[Entries supplied]:
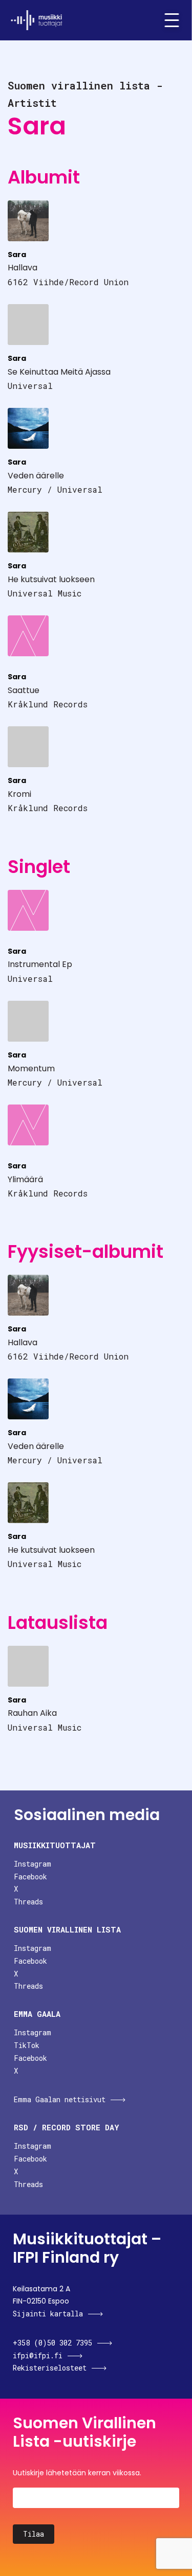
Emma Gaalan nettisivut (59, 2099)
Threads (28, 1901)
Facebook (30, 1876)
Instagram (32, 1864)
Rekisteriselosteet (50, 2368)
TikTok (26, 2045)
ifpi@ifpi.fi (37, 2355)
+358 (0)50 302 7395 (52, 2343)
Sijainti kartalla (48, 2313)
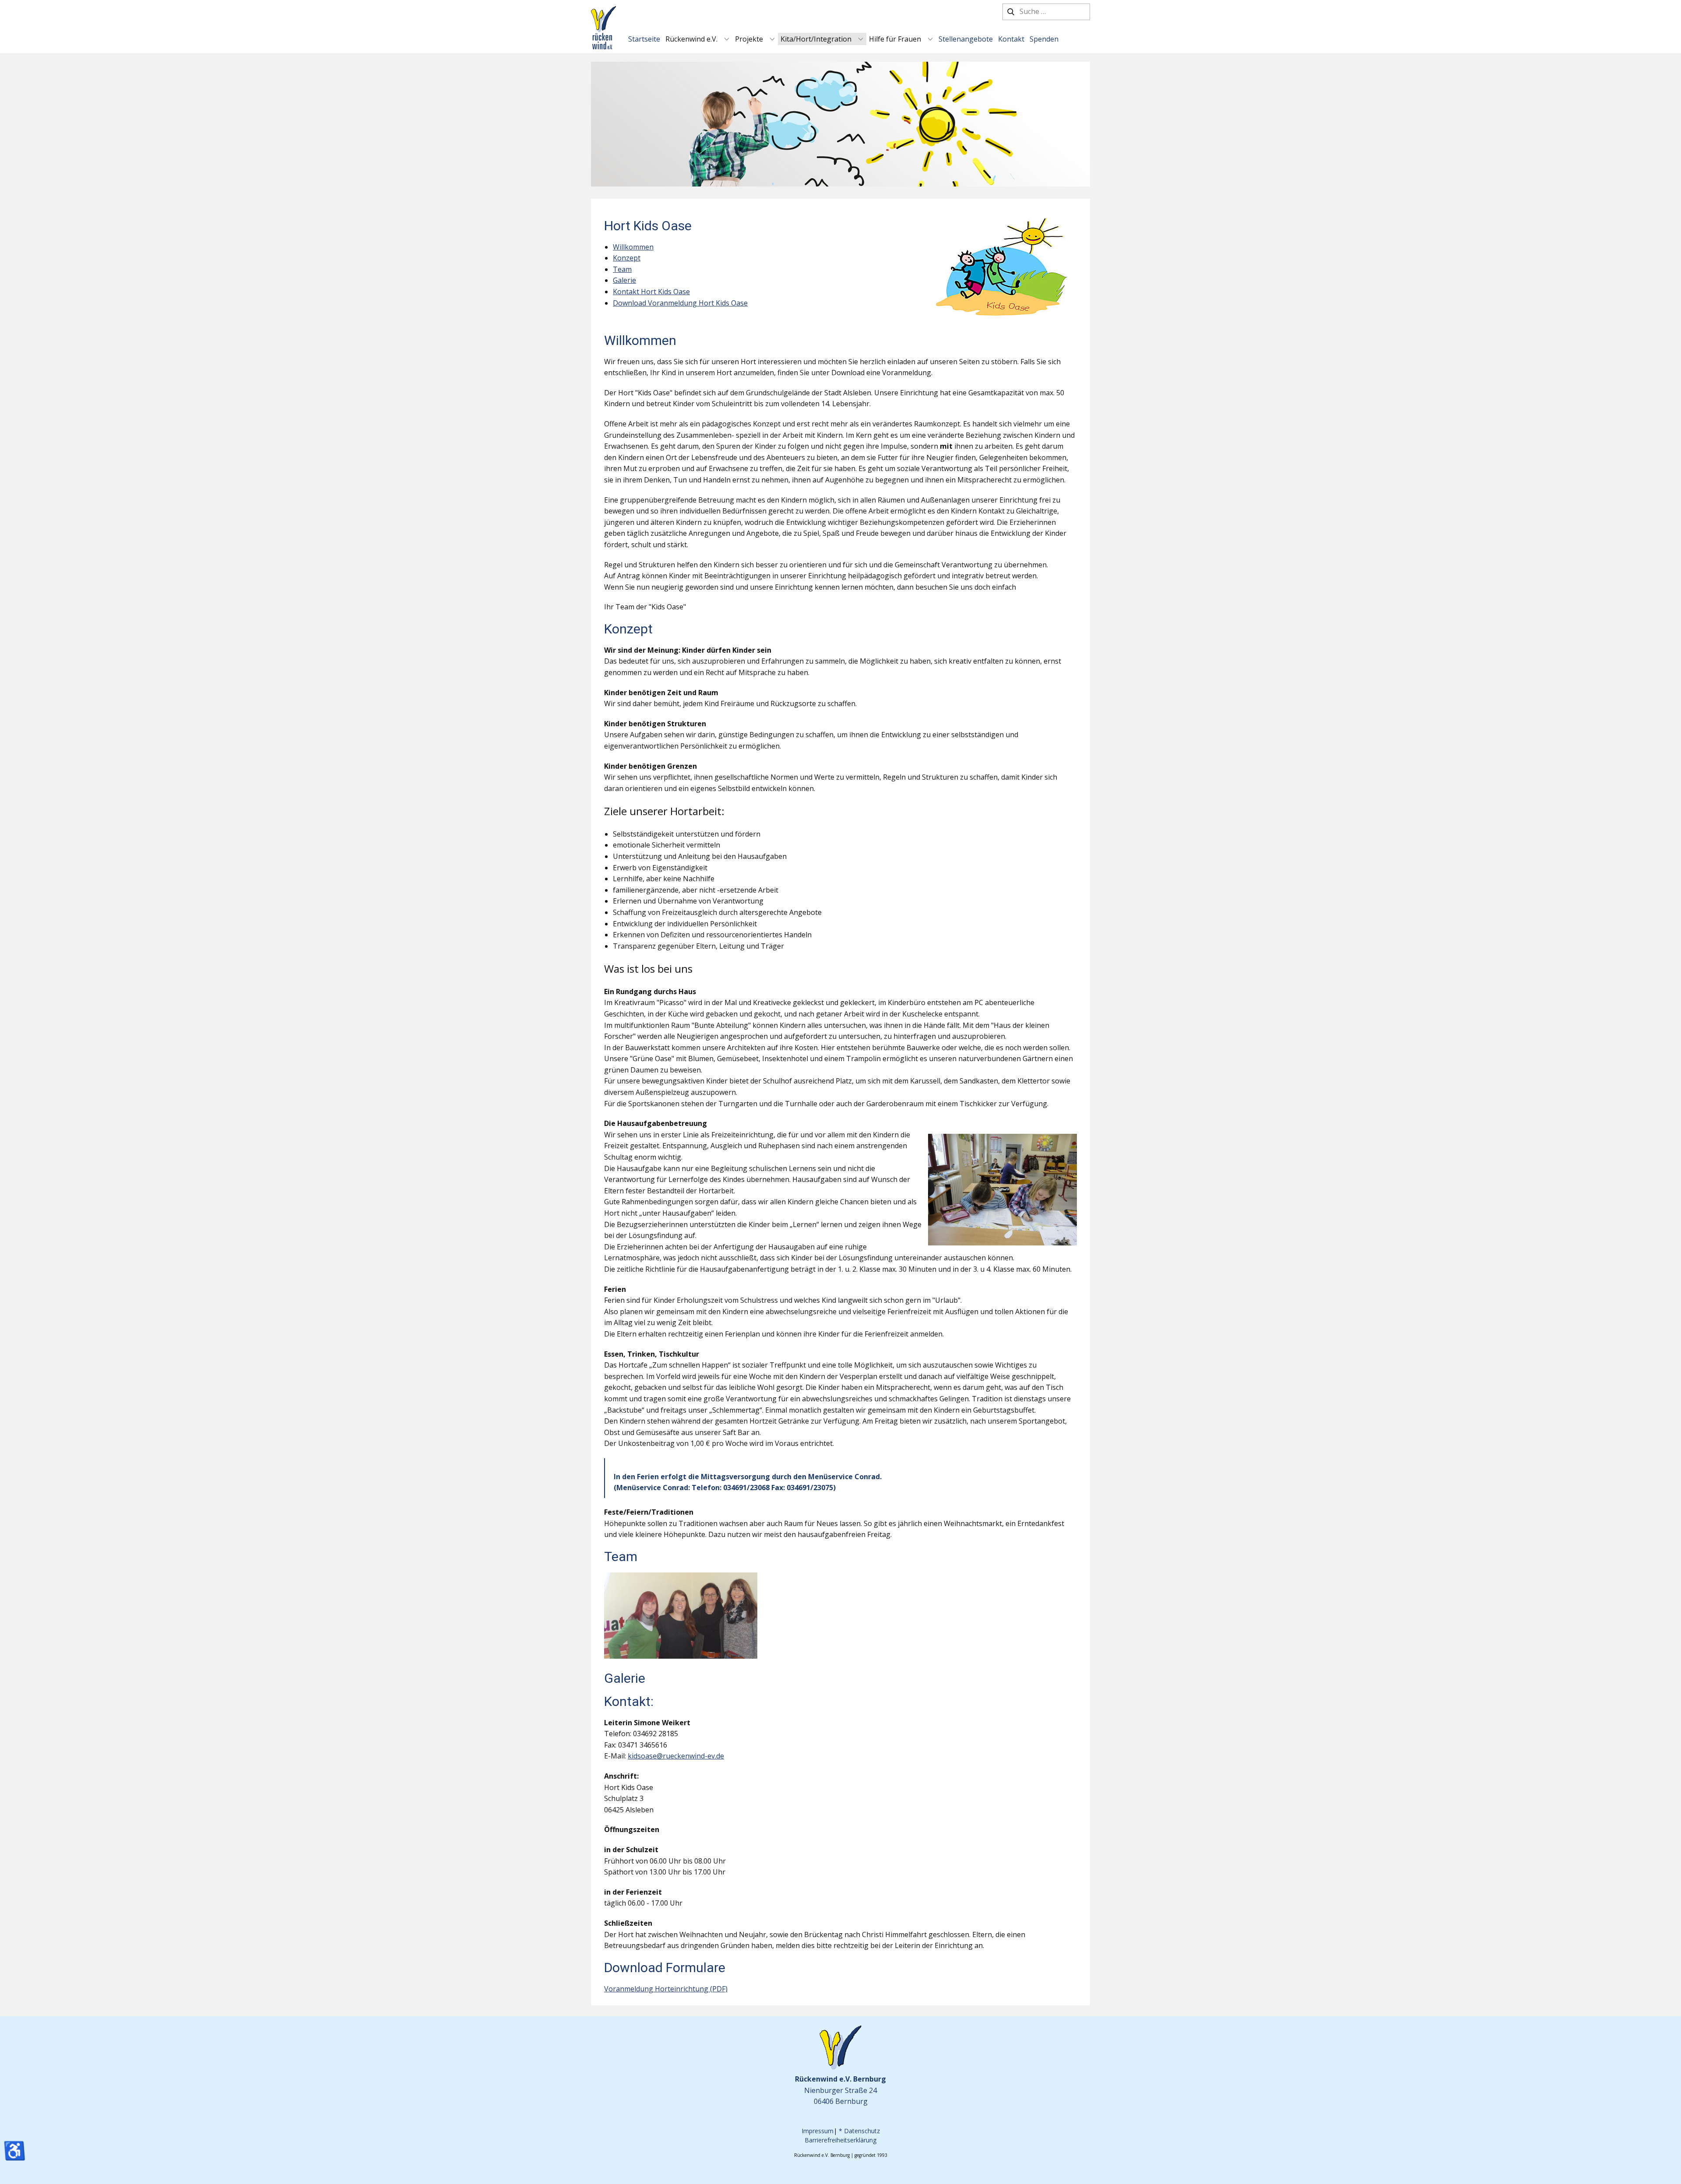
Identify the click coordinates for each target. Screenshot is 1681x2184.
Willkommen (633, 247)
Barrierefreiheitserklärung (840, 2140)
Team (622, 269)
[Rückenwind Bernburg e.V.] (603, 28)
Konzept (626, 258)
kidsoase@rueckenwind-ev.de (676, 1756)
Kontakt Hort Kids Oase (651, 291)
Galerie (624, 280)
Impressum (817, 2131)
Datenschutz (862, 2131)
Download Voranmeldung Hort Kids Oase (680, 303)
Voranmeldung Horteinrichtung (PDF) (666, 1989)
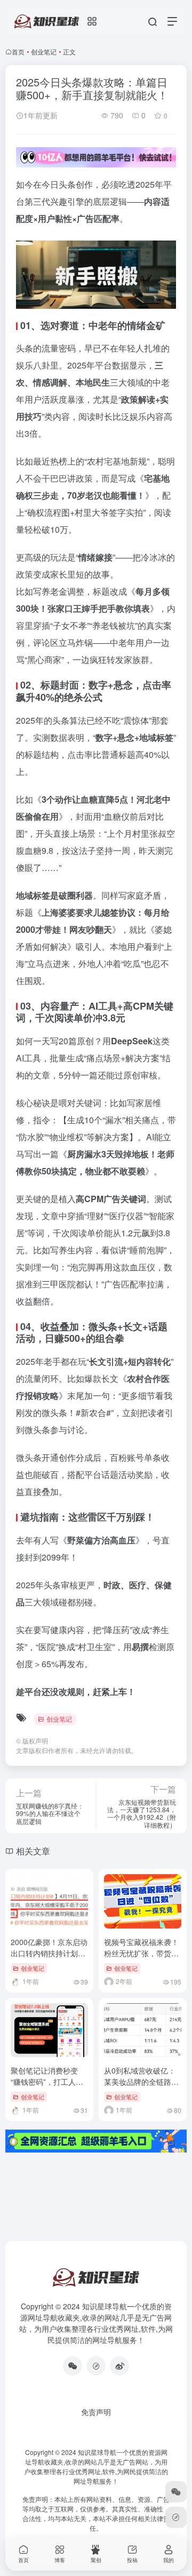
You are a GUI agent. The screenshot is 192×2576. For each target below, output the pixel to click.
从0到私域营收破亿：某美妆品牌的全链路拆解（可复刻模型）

[To do]:
The task requires that every line above be transcribed exactly, without the images.

[Response area]:
Emma Gaalan nettisivut (59, 2099)
Threads (28, 1901)
Facebook (30, 1876)
Instagram (32, 1864)
Rekisteriselosteet (50, 2368)
TikTok (26, 2045)
ifpi@ifpi.fi (37, 2355)
+358 (0)50 302 7395 (52, 2343)
Sijainti kartalla (48, 2313)
Identify the click coordinates for each target. Screenshot is 1681x2184.
Willkommen (633, 247)
Barrierefreiheitserklärung (840, 2140)
Team (622, 269)
[Rückenwind Bernburg e.V.] (603, 28)
Konzept (626, 258)
kidsoase@rueckenwind-ev.de (676, 1756)
Kontakt Hort Kids Oase (651, 291)
Galerie (624, 280)
Impressum (817, 2131)
Datenschutz (862, 2131)
Download Voranmeldung Hort Kids Oase (680, 303)
Voranmeldung Horteinrichtung (PDF) (666, 1989)
You are a GUI agent. The screenshot is 192×2576. For each target below, output the pixel to click.
从0到私域营收破亿：某美妆品牌的全链路拆解（可复刻模型）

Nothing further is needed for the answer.